Flandre

Des responsables de Brussels Airport ont tenu mercredi soir à Steenokkerzeel et Kortenberg une réunion d'informations destinée aux riverains sur les projets d'extension de l'aéroport d'ici à 2040. Entre 400 et 500 personnes ont participé à chacune des deux sessions. "Nous n'avons pas appris grand chose", se sont exclamés pas mal de gens déçus à la fin de la soirée. Les habitants de Humelgen (Steenokkerzeel) et Erps-Kwerps (Kortenberg) ont été particulièrement choqués d'apprendre plus tôt cette semaine que 22 habitations pourraient faire les frais de l'extension de l'aéroport de Zaventem, et qu'il est question d'ériger un mur haut de 18 mètres sur un kilomètre de long.

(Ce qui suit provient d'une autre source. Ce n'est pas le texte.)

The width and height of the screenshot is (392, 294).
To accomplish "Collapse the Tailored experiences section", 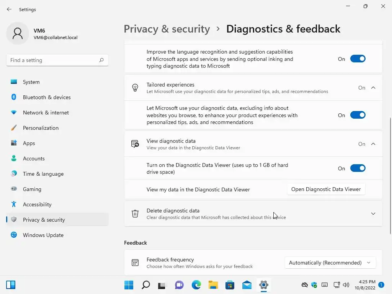I will [x=373, y=88].
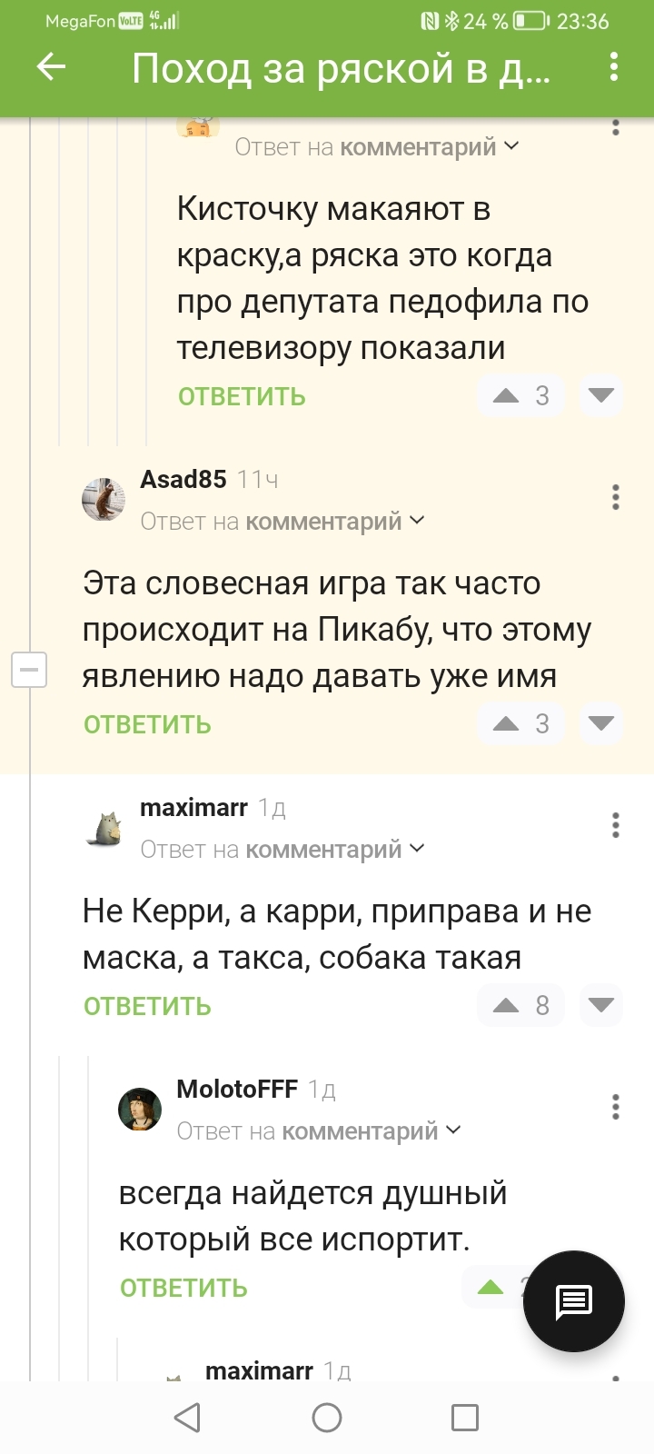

"Il n'y a encore rien de décidé", a insisté Piet Demunter, directeur du développement stratégique de Brussels Airport, au début de la séance d'informations à Steenokkerzeel. "Nous voulons mettre sur la table les différents scénarios et leur impact potentiel en toute transparence, pour examiner comment nous pouvons concilier l'intérêt général (de l'aéroport et de l'économie) avec l'intérêt local (des riverains)."

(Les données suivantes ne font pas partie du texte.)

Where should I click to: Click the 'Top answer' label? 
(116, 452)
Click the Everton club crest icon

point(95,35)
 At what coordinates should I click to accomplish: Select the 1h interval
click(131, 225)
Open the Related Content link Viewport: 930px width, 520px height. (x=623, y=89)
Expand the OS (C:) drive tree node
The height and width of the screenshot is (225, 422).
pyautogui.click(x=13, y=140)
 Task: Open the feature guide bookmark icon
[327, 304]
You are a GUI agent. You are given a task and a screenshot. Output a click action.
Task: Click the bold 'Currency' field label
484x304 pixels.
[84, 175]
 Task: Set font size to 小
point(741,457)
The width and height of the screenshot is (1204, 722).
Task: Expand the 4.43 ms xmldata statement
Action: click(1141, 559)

Les explications sur les conséquences des plans en termes de bruit, de mobilité et d'aménagement du territoire ont été régulièrement interrompues par des habitants inquiets. L'extension de la piste 25L vers l'est, le mur antibruit et les expropriations qu'il entraînerait ainsi que la recherche d'une connexion directe entre la E40 Louvain-Bruxelles et l'aéroport ont particulièrement fait réagir.

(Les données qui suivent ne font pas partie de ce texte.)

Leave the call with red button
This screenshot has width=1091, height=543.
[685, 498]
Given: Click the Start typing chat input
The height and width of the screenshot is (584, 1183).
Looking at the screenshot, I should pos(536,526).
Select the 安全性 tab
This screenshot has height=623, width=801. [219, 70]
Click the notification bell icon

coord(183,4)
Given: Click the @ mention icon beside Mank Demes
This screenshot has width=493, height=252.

Même s'ils ont pu poser leurs questions, les riverains sont restés sur leur faim. "Un monologue", "aucune réponse concrète", pouvait-on entendre à la fin de la soirée.

"Brussels Airport a annoncé ses intentions en 2016. On est en 2018 et il n'y a toujours aucune solution. L'inquiétude de la population ne fait qu'augmenter", a déploré le bourgmestre de Steenokkerzeel, Kurt Ryon.

Tant lui que son homologue de Kortenberg sont contre toute extension des pistes de l'aéroport.